1 Introduction

Fuzzy cognitive map (FCM) [1, 2] is a graph-like inference mechanism based on fuzzy logic and recurrent neural network methodologies. It consists of nodes (states or concepts) and edges (causal links or events), which concepts influence each other depending on weights of events. FCM is capable of modeling complex decision problems via semantic definition of concepts and events, and then concurrent analysis of the concepts of the given problem. There are basically two FCM-based computational methods: definition and incremental formulas [3]. An expert defines fuzzy weights of both concepts and events of a given problem, and then runs the respective FCM for decision results. FCM also supports group decision making, i.e., by aggregating multiple decision makers’ views on a specific problem [4], as well as supervisory control [5].

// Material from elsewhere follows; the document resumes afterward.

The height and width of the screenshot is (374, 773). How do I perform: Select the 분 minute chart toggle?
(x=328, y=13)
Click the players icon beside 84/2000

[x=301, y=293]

Usually, decision making involves N in factor concepts (inputs) and N out decision concepts (outputs). However, there are situations where inputs and outputs overlap or exchange role. A set of events (events matrix) existing among concepts plays the key role in inference, deriving outputs from inputs. FCMs can be trained to learn more about problems in hand. There are many approaches to train FCMs mostly by tuning their event matrices including genetic algorithms (GA) [68] and Hebbian algorithms [911]. However, regardless of the employed training technique, still their inference is either based on definition or incremental formula as investigated in this paper.

2 Background

In the definition formula (Eq. 1), the new weight of each concept c j at cycle (k + 1) is defined from squashing the total effect of all concepts (c 1,…,c n ) on c j into a standard range of (0, 1) using a logistic function symmetrically around 0.5 (sigmoid curve). Other threshold functions such as tan h can be used too [5]. The total effect is in fact a sum of multiplications of each concept’s weight (c i ) from the preceding cycle (k) by the weight of the respective causal link (event e i,j ) that connects c i to c j [3].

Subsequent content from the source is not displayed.